→ What the exercise asks:
Only the lines from the one holding "You are a GUI" through the end of the material are to be repeated, exactly and without pictures.

Raw data Start Marker

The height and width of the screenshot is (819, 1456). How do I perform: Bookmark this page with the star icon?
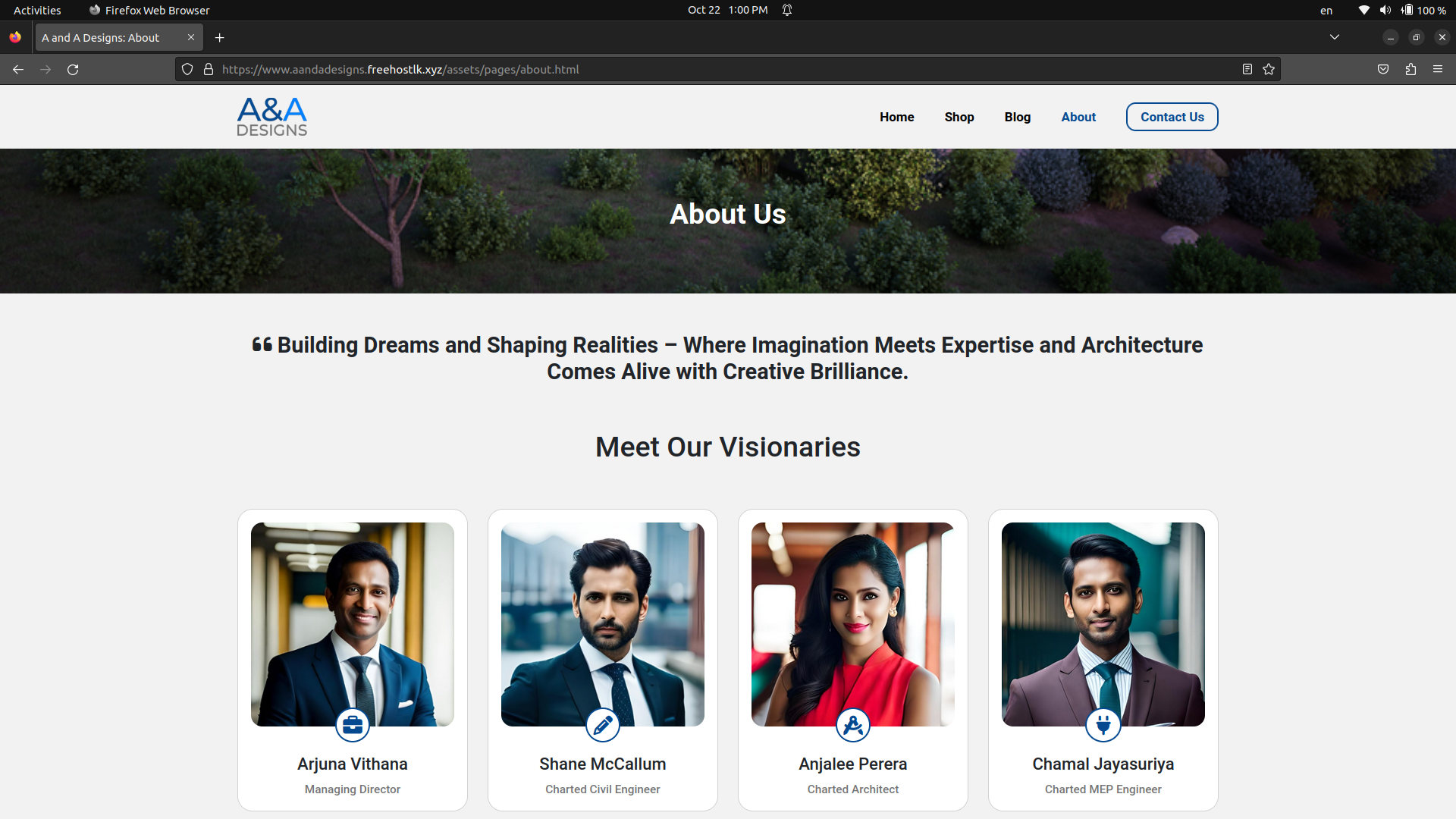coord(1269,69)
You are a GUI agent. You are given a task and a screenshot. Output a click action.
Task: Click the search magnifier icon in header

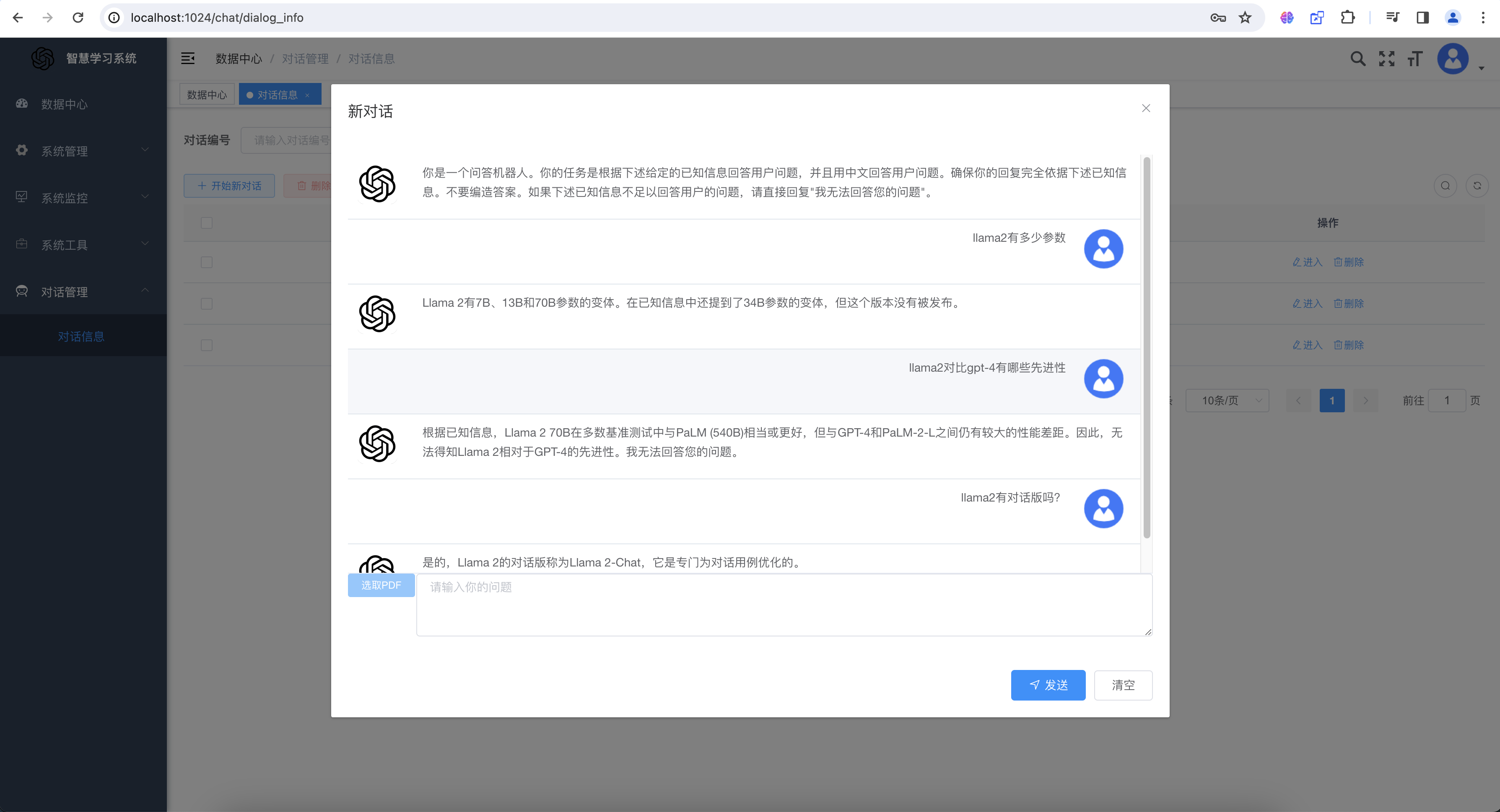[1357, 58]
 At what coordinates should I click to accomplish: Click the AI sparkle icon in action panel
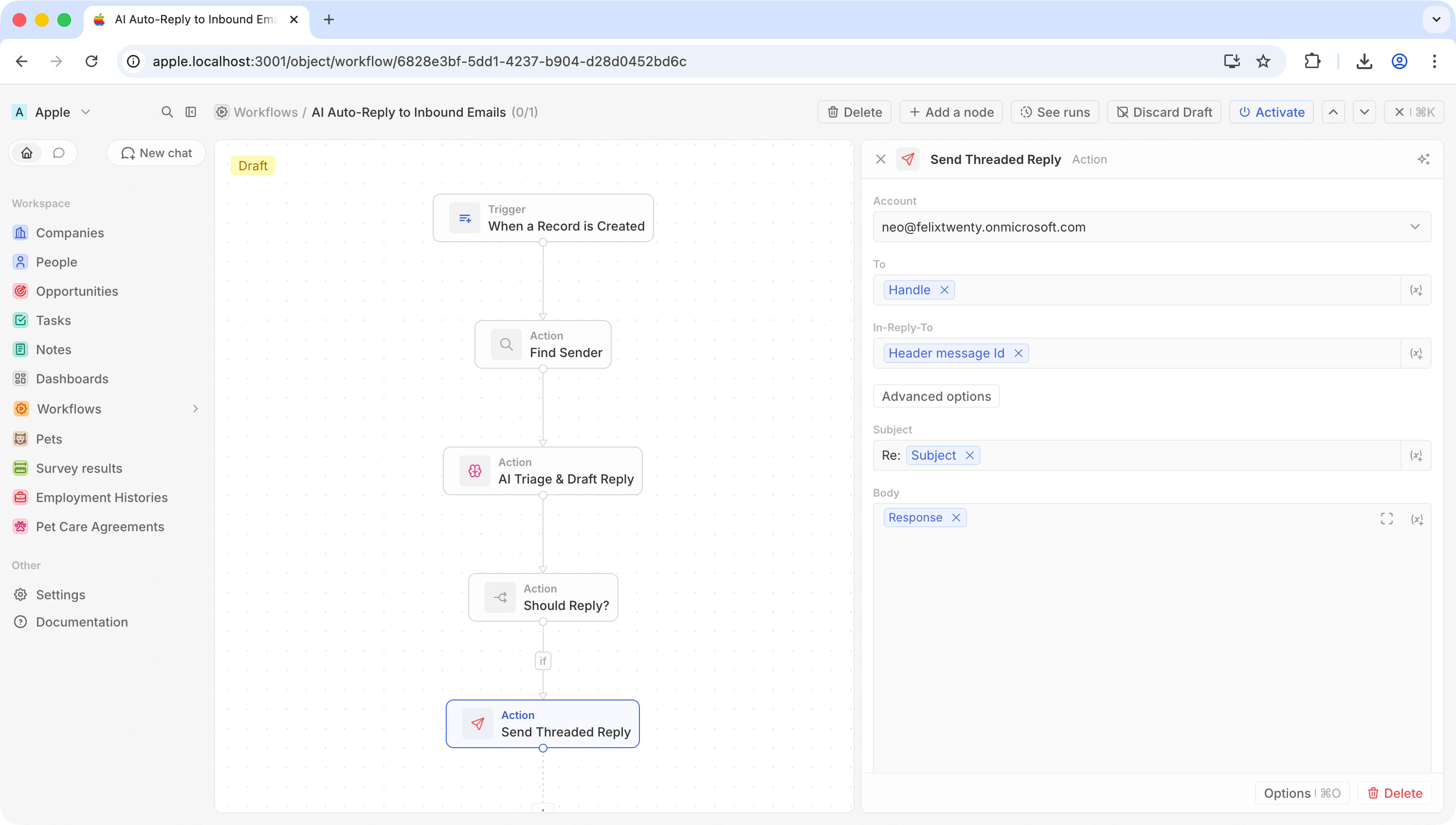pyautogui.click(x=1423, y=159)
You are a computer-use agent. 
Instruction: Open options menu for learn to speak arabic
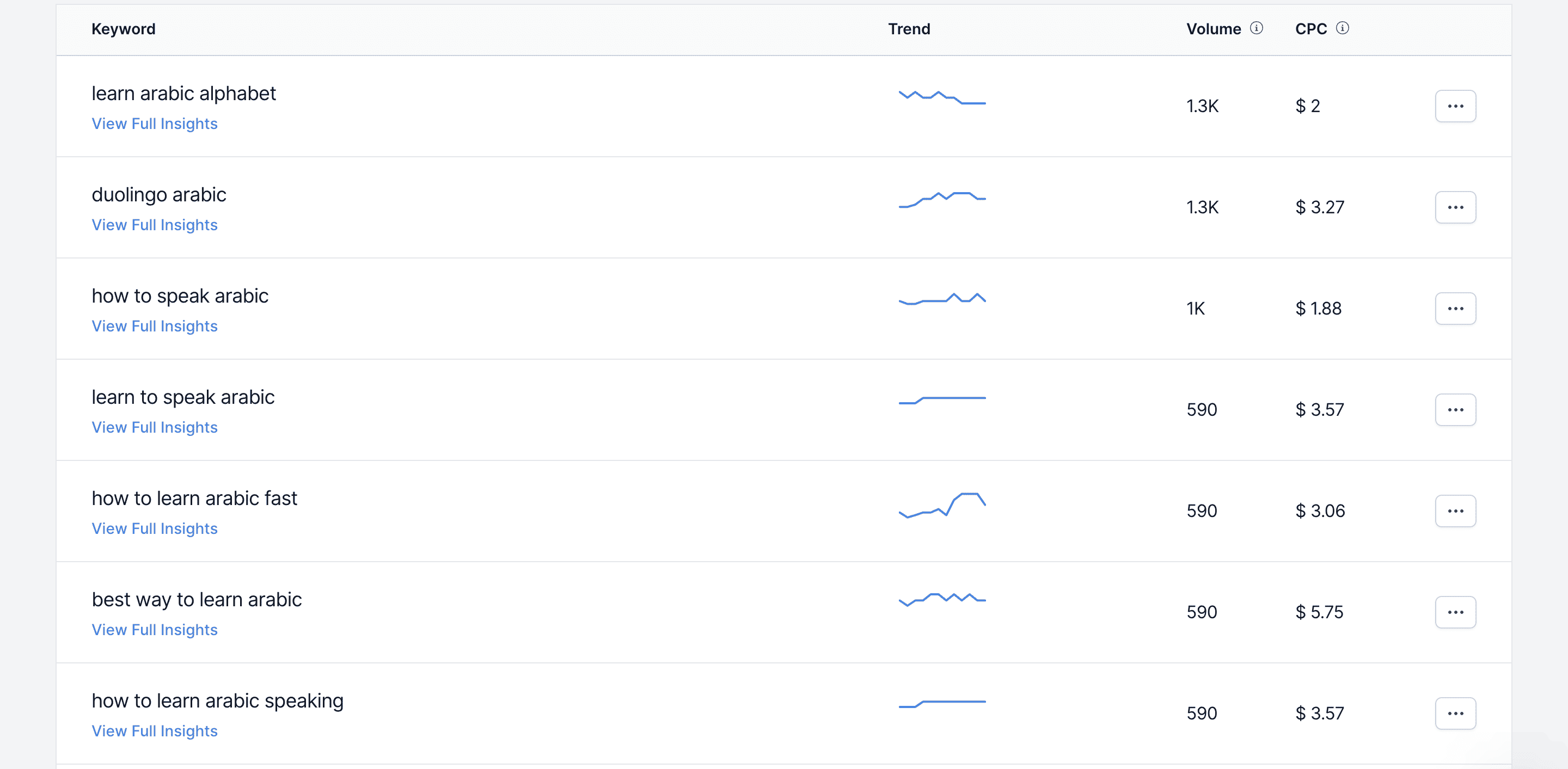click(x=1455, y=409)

Raw data End Marker

→ Exercise output:
You are a GUI agent. You are given a task and a screenshot. Output a click action.
Task: Click the search magnifier icon in header

[1357, 58]
 At what coordinates should I click to accomplish: Click the AI sparkle icon in action panel
pyautogui.click(x=1423, y=159)
You are a computer-use agent. 
Instruction: Open options menu for learn to speak arabic
click(x=1455, y=409)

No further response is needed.